**MATERIAL FOR THIS TASK**
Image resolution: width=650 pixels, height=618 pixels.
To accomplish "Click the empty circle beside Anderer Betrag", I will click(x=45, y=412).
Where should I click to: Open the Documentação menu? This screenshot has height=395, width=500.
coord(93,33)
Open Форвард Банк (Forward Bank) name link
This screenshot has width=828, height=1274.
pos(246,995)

...

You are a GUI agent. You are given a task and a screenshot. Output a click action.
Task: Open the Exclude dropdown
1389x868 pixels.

**REQUIRED TASK**
Quote the records verbatim, beginning with the line that contains "Where should I" and continuing through the line that contains "pos(246,995)", both lines included.

**FINISHED ANSWER**
Where should I click to: Open the Documentação menu? This screenshot has height=395, width=500.
coord(93,33)
Open Форвард Банк (Forward Bank) name link
This screenshot has width=828, height=1274.
pos(246,995)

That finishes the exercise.